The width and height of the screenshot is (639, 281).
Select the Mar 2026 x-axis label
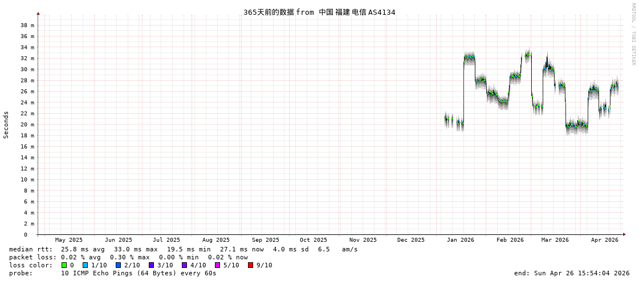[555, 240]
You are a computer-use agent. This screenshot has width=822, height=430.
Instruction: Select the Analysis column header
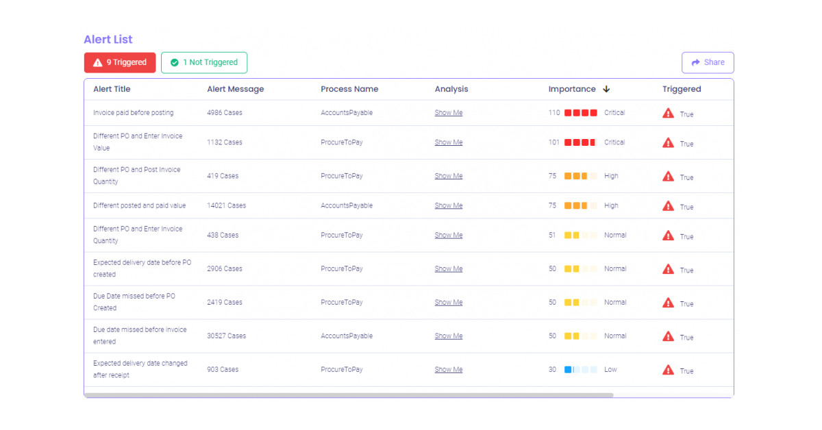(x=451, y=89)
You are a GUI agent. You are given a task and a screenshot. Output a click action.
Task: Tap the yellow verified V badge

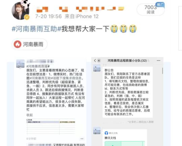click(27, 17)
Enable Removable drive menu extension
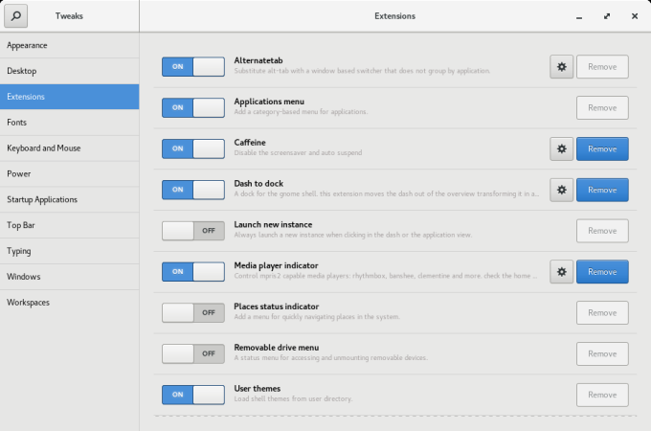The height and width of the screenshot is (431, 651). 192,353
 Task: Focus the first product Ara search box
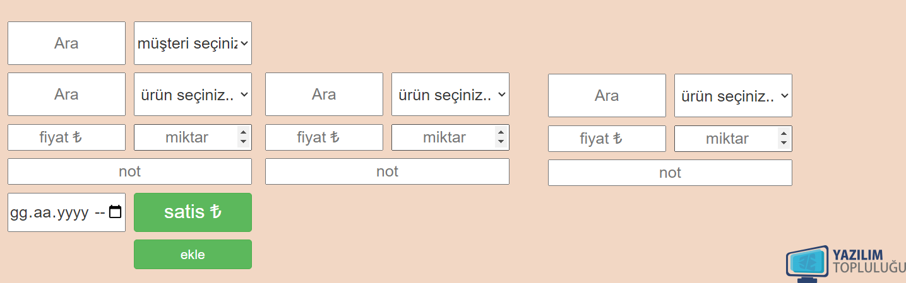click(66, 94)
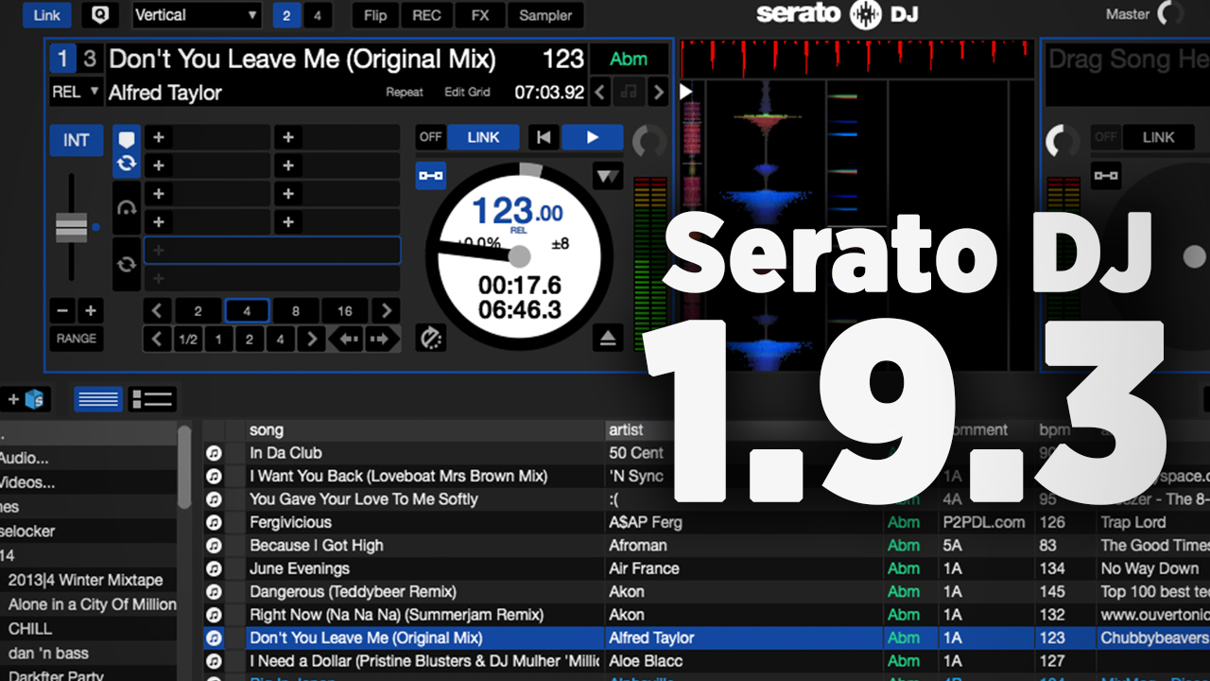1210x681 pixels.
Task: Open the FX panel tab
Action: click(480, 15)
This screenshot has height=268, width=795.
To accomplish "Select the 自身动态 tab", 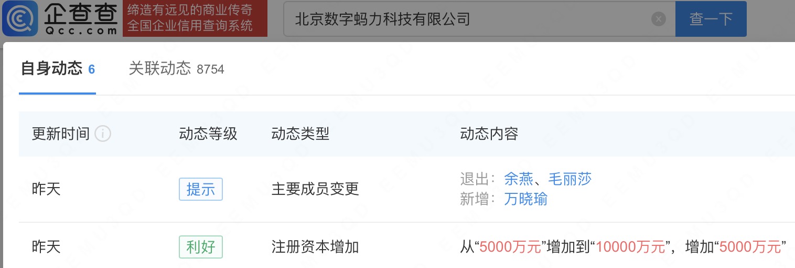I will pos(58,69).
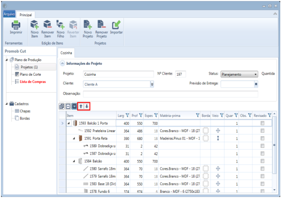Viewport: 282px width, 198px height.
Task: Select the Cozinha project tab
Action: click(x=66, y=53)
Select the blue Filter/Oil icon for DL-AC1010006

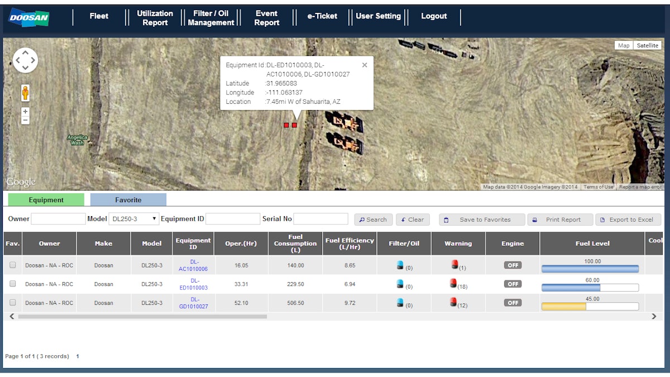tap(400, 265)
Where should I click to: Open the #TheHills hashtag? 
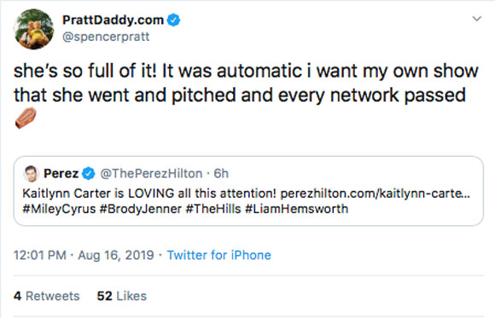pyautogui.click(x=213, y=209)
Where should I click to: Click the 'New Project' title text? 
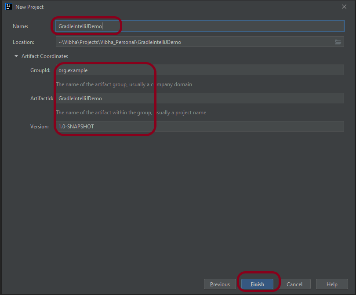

....................

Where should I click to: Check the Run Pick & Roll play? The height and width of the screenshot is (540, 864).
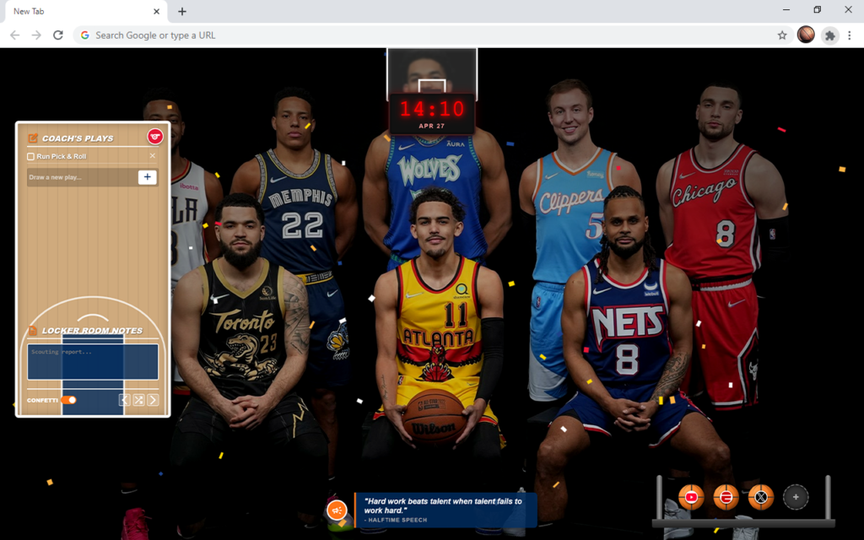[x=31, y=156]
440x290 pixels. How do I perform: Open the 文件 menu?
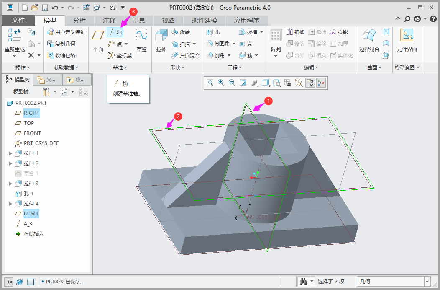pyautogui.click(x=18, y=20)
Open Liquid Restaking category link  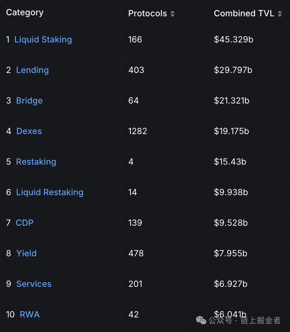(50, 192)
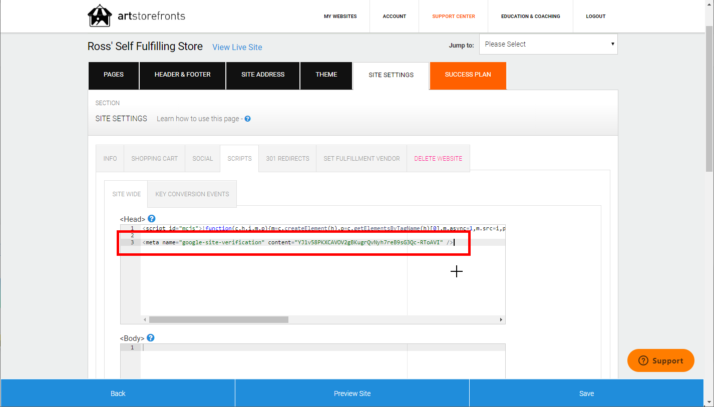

....................

[Try it] Return, from the data, each line where the string "This" occurs.

[Answer area]
You are a computer-use agent. This screenshot has width=822, height=430.
This screenshot has height=268, width=795.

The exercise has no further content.